Excerto do documento:
________________
[BNP/E3, 72 – 24–25]
Lisboa, 23 de Outubro de 1932.
Meu caro Osório de Oliveira:
A doença, que me inibiu, desculpavelmente, de escrever o artigo sobre Goethe, que lhe prometera, fez também, menos desculpavelmente, com que até agora lhe não tenha agradecido o exemplar, que me ofereceu, dos Poemas de seu Pai.
Ao agradecer-lho enfim, desejo não limitar esta carta ao simples agradecimento. O caso poético de Paulino de Oliveira oferece, a meu ver, um aspecto curioso, cuja análise não posso furtar-me a delinear.
Seu Pai era organicamente um pagão – não um pagão por poesia (como os pseudo-clássicos do século XVIII), não um pagão por política poética (como os que, então ou depois, achavam que falar de Vénus era uma maneira hábil de deserdar a Virgem Maria), mas um pagão verdadeiro, sanguíneo, sentindo o paganismo vitalmente, vivendo-o no espírito, como qualquer pagão dos tempos pagãos o viveria.
________________
Itens fornecidos:

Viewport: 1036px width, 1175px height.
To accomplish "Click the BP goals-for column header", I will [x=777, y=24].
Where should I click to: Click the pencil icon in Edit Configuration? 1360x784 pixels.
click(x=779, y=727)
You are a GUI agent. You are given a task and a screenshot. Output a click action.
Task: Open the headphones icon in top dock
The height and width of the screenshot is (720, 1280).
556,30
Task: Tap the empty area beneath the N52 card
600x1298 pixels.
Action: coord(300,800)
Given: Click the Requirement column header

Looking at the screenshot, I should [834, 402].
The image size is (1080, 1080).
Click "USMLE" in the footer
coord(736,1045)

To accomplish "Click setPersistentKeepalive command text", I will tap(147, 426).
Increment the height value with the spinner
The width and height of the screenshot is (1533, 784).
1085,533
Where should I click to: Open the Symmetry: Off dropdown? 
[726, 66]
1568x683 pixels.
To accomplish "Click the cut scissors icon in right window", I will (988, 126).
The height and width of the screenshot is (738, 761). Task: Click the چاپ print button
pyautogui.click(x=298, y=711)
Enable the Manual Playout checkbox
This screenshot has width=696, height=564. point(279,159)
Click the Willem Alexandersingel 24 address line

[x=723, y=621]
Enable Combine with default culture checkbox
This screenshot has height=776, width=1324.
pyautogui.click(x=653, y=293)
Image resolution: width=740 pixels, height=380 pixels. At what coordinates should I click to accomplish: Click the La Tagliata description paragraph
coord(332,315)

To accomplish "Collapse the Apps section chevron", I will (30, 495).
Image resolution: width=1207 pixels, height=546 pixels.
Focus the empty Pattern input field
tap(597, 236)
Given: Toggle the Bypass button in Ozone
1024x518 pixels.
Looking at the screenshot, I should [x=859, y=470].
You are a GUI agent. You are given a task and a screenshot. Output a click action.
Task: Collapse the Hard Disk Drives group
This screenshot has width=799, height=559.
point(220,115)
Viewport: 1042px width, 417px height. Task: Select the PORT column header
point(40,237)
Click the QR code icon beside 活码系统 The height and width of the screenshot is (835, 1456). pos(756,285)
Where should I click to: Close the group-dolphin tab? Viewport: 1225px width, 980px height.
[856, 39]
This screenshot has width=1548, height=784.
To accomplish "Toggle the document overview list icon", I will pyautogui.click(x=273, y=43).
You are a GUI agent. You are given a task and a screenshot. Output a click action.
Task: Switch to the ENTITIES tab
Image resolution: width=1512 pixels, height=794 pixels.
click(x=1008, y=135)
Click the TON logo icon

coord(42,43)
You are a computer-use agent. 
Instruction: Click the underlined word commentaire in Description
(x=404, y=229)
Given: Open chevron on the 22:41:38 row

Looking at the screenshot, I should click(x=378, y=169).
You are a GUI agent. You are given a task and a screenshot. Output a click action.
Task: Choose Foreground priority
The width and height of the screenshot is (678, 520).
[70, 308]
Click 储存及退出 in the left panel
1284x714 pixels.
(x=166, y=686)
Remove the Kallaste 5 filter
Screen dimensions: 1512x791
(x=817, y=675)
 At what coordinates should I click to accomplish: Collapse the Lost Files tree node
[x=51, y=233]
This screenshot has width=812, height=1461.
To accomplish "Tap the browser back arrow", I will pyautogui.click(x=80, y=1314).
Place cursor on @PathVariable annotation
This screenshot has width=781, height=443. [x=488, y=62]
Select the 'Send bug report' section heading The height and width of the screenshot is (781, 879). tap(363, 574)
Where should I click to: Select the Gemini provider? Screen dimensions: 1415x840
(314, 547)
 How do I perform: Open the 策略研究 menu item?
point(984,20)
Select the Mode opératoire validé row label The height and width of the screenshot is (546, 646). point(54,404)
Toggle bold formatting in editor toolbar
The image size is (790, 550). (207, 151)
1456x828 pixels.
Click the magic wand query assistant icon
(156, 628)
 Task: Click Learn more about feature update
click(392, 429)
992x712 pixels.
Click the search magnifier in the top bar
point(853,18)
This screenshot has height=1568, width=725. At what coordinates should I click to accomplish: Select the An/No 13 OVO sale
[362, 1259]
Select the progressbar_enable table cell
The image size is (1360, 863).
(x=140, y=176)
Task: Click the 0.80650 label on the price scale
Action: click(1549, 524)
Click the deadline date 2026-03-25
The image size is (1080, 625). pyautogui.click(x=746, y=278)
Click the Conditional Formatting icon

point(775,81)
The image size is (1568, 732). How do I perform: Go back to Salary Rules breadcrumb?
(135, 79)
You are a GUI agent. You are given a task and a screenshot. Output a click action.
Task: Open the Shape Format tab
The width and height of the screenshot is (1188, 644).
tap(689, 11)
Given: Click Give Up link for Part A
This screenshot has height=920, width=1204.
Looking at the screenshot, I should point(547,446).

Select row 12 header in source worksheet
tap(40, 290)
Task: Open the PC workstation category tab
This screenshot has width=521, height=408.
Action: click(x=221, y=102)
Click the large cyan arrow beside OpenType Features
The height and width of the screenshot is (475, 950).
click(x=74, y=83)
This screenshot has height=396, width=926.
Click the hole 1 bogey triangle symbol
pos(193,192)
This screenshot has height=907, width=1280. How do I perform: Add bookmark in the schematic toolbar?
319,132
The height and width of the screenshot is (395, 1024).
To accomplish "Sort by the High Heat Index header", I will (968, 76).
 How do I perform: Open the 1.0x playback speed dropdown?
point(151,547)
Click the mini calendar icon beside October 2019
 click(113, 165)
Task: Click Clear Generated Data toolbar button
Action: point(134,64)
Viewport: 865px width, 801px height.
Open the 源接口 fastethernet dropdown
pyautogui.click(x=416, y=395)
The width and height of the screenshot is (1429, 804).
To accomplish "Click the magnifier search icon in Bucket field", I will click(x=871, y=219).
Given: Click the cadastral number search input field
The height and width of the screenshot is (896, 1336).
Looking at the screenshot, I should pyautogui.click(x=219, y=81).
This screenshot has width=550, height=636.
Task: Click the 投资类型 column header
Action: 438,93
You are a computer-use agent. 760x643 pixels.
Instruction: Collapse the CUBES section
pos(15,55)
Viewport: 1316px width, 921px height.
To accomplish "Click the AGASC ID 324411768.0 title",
________________
Tarefa 1:
Responda, com base na carta a Osório de Oliveira, às perguntas abaixo:
(a) O que impediu a escrita do artigo sobre Goethe?
(b) Qual é o nome do pai de Osório de Oliveira?
(c) Além de "verdadeiro", com que outro adjetivo a carta qualifica o pagão que o pai era?
Tarefa 2: Cite, da carta a Osório de Oliveira, o trecho que abre com as palavras que contêm "Ao agradecer-lho enfim, desejo" e fecha com "furtar-me a delinear.".
Tarefa 3: Prolongue a carta a Osório de Oliveira sobre os poemas do pai dele a partir do ponto em que ela termina.

Espaço de resposta 1:
(a) A doença.
(b) Paulino de Oliveira.
(c) Sanguíneo.

Espaço de resposta 2:
Ao agradecer-lho enfim, desejo não limitar esta carta ao simples agradecimento. O caso poético de Paulino de Oliveira oferece, a meu ver, um aspecto curioso, cuja análise não posso furtar-me a delinear.

Espaço de resposta 3:
Sucede, porém, que Paulino de Oliveira viveu em nosso tempo, que não no de Horácio. E é essa discordância entre o homem e a época que me parece explicar dois dos característicos, a meu ver, distintivos dos poemas de seu Pai – o tom, mais ou menos audível, de angústia – a angústia do exílio-nato, da íntima expatriação –, e o facto de que, tendo ele notáveis, acentuadas, qualidades poéticas, a sua obra não atinge a perfeição, não só formal mas expressiva, a que a Natureza, se não fora a Sorte, a destinava.
Não é, contudo, o simples caso de não ter nascido no tempo de Augusto que constituiu para seu Pai o estorvo poético que aponto. Tivesse ele, sem diferença de época, nascido, ou sido educado, em Inglaterra – onde a cultura é greco-romana com predominância do espírito grego (já não digo em França, onde o espírito romano, com o que tem de fruste, predomina) –, e tanto bastaria para haver aquela harmonia entre o homem e o ambiente mental sem a qual a obra perfeita é impossível. Digo "a obra perfeita" com dois sentidos, com uma dupla intenção – a obra perfeita como obra, e a obra perfeita como expressão do homem.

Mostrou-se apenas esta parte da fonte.